TEXT ::
────

Argentine Peso Yields Surge on Inflation Manipulation Concern

Argentine inflation-linked peso bond tumbled, pushing yields to their biggest two-day increase since July, on concern the government sought to manipulate price data released yesterday.

The yield on Argentina’s 5.83 percent inflation-linked bonds due in 2033 rose 6 basis points, or 0.06 percentage point, at 5.42 percent at 11 a.m. in New York, according to Banco Mariva in Buenos Aires. The bonds closed at 5.31 percent on Feb. 2. Yields move in the opposite direction of prices.

Argentina yesterday said consumer prices in January increased 1.1 percent, the biggest gain since March, when they rose 1.2 percent. The government last week appointed Beatriz Paglieri, an aide to Economy Minister Felisa Miceli, to head the office that measures inflation at the National Statistics Institute. The data was in line with a Bloomberg median estimate of 12 analysts.

Employees at the statistics institute may go on strike after the newly appointed director prevented them from finishing the January measurements according to the usual practices, said Daniel Fazio, the representative of the largest employee union at the institute.

"The institute has been intervened, which is why we will stay on alert and decide on a course of action today that may include a strike,"Fazio said in an interview.


Economist Jose Luis Espert, who heads Espert & Asoc. economic research organization, said the government may have trimmed about 1 percentage point from the consumer index by underestimating the impact of price rises in tourism and private medicine.

Investor Trust

"Investors holding an inflation-linked bond won’t be able to trust the inflation index anymore,"Espert said. “The government has cut in half the January inflation."

────

DATA RECORDS ::
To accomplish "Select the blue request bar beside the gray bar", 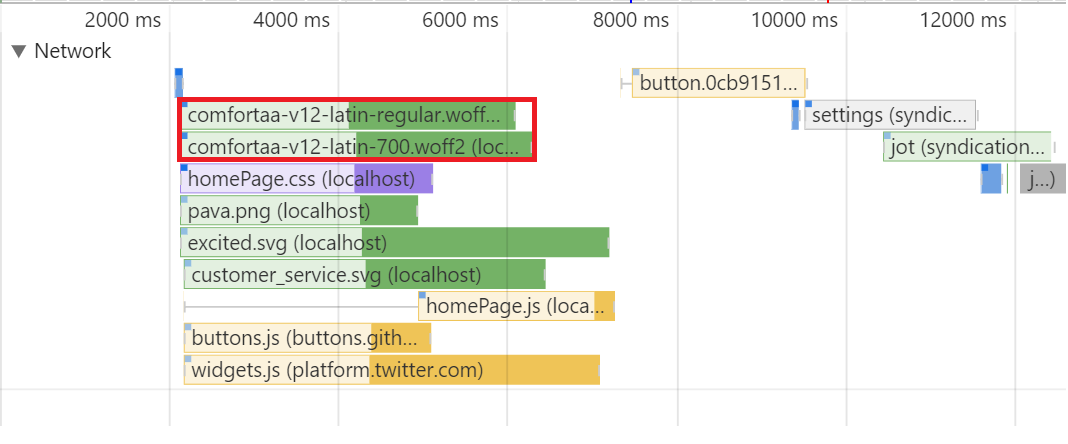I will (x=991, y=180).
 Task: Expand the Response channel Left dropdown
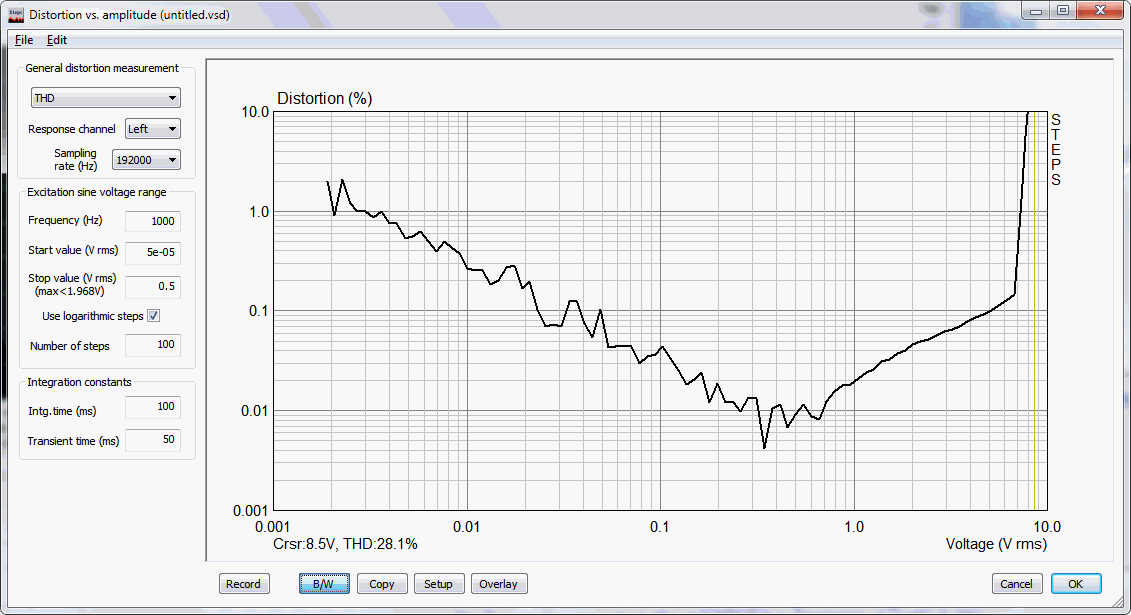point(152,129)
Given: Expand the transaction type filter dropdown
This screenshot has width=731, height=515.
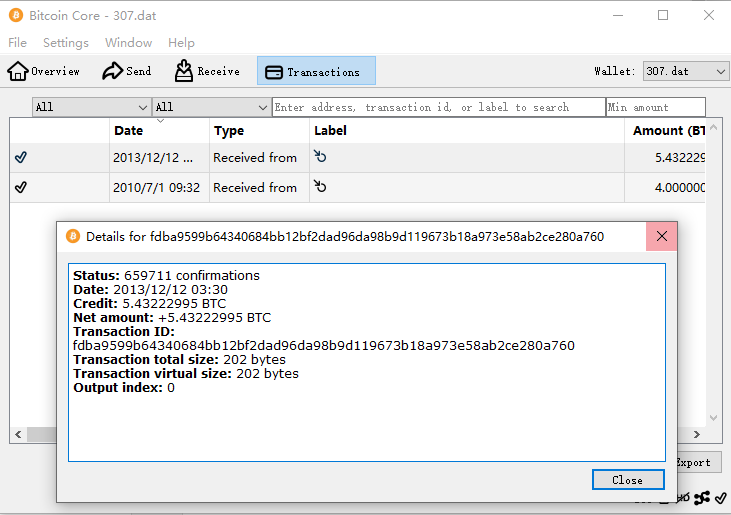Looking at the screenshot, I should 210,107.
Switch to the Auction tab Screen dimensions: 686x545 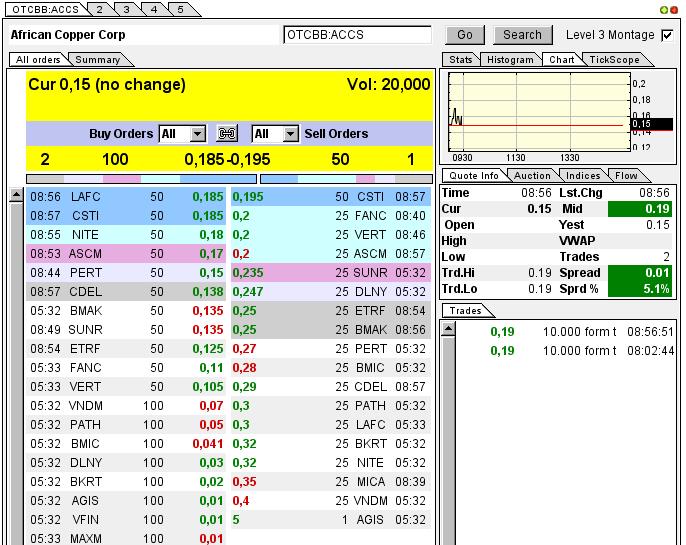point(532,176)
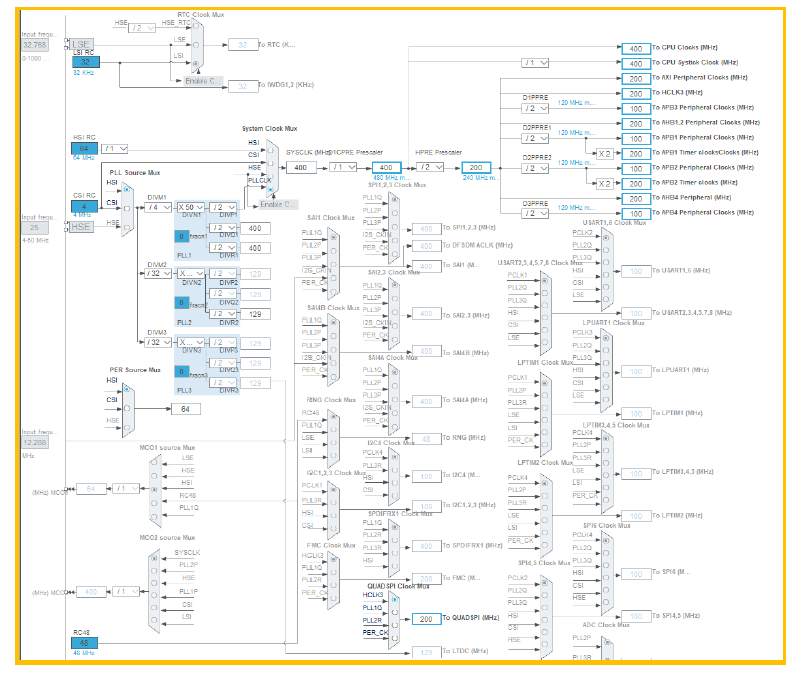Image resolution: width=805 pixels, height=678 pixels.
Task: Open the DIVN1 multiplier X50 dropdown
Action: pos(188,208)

────

PARTS OF THE EXERCISE ::
1. Rewrite the stretch of the Argentine peso article from "Economist Jose Luis" through "and private medicine.", putting "private health care" in place of "private medicine".
2. According to the Argentine peso article, whom did the government appoint last week to head the office that measures inflation at the National Statistics Institute?

OUTPUTS IN ORDER ::
1.
Economist Jose Luis Espert, who heads Espert & Asoc. economic research organization, said the government may have trimmed about 1 percentage point from the consumer index by underestimating the impact of price rises in tourism and private health care.

2. Beatriz Paglieri, an aide to Economy Minister Felisa Miceli.